- - Tuesday, April 3, 2018


Winnie Mandela, who died Monday at age 81 after a lengthy illness in her native South Africa, was different things to her family, to Africa and to the world. CNN described her as an “anti-apartheid crusader.” The BBC called her an “anti-apartheid campaigner.” Some newspapers described her merely as “controversial.” The Rev. Jesse Jackson said she was the “face of hope and courage.” For years after her husband’s imprisonment she was the unfortunate face of a just cause. The kindest description was “the former wife of Nelson Mandela.”

The former Mrs. Mandela was charitably called “firebrand.” Born in a rural area of the Eastern Cape to a relatively privileged family, she was educated at a Methodist mission school and later a social work school. In 1958, she married Nelson Mandela and both were devoted to ending apartheid.
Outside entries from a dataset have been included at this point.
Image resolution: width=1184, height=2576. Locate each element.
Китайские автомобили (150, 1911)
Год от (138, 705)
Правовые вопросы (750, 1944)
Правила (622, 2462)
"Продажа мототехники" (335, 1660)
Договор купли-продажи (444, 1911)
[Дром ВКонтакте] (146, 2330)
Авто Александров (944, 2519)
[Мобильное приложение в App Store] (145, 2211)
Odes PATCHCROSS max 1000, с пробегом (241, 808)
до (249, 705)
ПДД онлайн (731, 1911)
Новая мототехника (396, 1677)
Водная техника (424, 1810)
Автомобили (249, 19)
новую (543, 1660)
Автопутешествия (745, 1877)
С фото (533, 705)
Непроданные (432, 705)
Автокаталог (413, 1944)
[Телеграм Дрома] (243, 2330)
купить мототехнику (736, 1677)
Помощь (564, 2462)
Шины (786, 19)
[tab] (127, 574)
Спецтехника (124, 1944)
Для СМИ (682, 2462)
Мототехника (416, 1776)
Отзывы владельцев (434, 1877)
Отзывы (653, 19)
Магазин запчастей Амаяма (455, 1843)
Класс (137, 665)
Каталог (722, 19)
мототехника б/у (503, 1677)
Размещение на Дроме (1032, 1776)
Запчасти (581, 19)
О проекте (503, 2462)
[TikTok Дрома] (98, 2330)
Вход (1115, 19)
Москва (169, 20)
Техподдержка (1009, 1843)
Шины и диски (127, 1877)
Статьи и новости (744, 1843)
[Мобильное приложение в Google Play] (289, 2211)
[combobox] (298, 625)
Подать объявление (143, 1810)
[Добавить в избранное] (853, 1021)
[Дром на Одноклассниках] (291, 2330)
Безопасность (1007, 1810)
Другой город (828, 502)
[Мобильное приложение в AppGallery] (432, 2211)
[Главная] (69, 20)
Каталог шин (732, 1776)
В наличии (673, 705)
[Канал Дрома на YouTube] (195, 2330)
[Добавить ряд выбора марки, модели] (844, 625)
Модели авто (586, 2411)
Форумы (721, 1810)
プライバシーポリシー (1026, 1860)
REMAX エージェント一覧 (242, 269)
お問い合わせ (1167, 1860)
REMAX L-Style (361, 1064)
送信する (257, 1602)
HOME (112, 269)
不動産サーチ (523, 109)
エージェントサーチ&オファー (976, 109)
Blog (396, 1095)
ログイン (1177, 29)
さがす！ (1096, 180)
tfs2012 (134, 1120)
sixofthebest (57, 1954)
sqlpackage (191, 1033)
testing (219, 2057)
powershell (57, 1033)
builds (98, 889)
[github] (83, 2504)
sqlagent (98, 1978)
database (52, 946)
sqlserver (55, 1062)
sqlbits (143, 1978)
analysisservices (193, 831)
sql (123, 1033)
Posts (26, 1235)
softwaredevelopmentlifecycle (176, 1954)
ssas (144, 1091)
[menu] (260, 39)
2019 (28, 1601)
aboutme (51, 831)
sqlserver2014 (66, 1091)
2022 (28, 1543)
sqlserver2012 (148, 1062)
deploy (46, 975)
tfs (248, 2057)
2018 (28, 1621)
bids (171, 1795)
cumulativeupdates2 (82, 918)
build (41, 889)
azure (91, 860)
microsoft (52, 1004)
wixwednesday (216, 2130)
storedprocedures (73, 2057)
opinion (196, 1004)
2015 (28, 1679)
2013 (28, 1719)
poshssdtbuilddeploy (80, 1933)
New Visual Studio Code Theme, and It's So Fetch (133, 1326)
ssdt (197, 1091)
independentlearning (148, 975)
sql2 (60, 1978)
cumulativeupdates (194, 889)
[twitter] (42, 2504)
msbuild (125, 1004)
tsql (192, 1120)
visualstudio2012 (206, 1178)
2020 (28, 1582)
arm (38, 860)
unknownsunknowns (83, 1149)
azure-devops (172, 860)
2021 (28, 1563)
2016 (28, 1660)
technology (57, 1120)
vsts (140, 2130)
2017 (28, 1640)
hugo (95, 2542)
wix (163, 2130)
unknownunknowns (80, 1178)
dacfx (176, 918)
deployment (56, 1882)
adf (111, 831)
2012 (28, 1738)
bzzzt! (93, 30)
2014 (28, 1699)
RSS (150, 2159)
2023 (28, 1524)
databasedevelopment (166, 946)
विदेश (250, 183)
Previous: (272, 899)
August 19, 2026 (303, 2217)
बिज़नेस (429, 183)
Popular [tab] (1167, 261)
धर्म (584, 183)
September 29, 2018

She was less forgiving than her husband. Not for her the principle of nonviolence as taught by Martin Luther King. After Mr. Mandela was unjustly imprisoned in 1964, she became the face of the African National Congress, the movement that destroyed apartheid. Sympathetic biographers conceded that, in the verdict of the left-wing London Guardian, “she had difficulty in fulfilling the role.” With a weakness for alcohol and subject to violent outbursts, she was once prosecuted for assault on a 9-year-old child, eventually acquitted, and remembered as besmirching an honorable cause.

She endorsed “necklacing,” an extraordinarily cruel punishment, as a legitimate weapon against those suspected of co-operating with the police. An automobile tire, filled with gasoline, placed around the neck of the suspected informant and set alight, was impressive punishment. She preached no mercy. “We have no guns,” she told a rally. “We have only stones, boxes of matches and petrol. Together, hand in hand, with our boxes of matches and our necklaces, we shall liberate this country.” A firebrand indeed.

Jerry Richardson, her bodyguard over the years, testified at South Africa’s Truth and Reconciliation Commission, established after the end of apartheid, that Mrs. Mandela sometimes ordered him to flog and torture a prisoner and often participated in beatings. She was ultimately sentenced to six years in prison for her part in two slayings, the punishment later reduced to a small fine.

She was a white-collar criminal as well. In 2003, she was sentenced to three-and-a-half years in prison for fraud and theft, though that sentence, too, was suspended. She was appointed deputy Minister of Arts, Culture, Science and Technology in 1994 but less than a year later she was ousted for “corruption.” She and Nelson Mandela remained married for the 38 years that he served in prison, where he was often mistreated and sometimes brutally so, and were reunited on his release from prison.

Soon after Mr. Mandela returned to the conjugal bed the man who endured hell on earth decided he could no longer endure life with her, and filed for divorce. It was the beginning of schism between them. Mr. Mandela had become a powerful moral example, preaching reconciliation with the white minority as the only path forward for the country. She was far less willing to concede anything in the pursuit of a way for the two races to live together in a prosperous and bountiful land.

She even scolded her ex- for accepting the 1993 Nobel Peace Prize with F.W. De Klerk, who had overturned decades of apartheid and led the white National Party to seek a partnership for black-and-white peace. “I cannot forgive him for going to receive the Nobel with his jailer de Klerk,” she said. “Hand in hand they went. Do you think de Klerk released him from the goodness of his heart? He had to. The times dictated it, the world had changed, and our struggle was not a flash in the pan, it was bloody to say at the least. We had given rivers of blood.

Mandela let us down. He agreed to a bad deal for the blacks. Economically, we are still on the outside. The economy is very much white. It has a few token blacks, but so many who gave their life in the struggle have died unrewarded.” But at Mr. Mandela’s funeral in 2013 she imposed herself on the rites as the grieving widow, even though Mr. Mandela had married again, standing at the coffin.

She no doubt died happier with the current reality in South Africa. Attacks on white farmers have spiked, and there are rumblings in the parliament about expropriating more white-owned land. Political events in South Africa are trending Winnie’s way. But the moving finger writes, and history is not written in permanent ink.